Change "chat bubble widget" to "chat bubble button" throughout the records below, and reproduce every other line without alteration.
-------- PROVIDED INFORMATION --------
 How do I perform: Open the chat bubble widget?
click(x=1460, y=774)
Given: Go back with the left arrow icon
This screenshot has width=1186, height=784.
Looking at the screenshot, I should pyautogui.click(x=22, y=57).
--------
**WORKED SOLUTION:**
 How do I perform: Open the chat bubble button?
click(x=1460, y=774)
Given: Go back with the left arrow icon
This screenshot has width=1186, height=784.
Looking at the screenshot, I should pyautogui.click(x=22, y=57).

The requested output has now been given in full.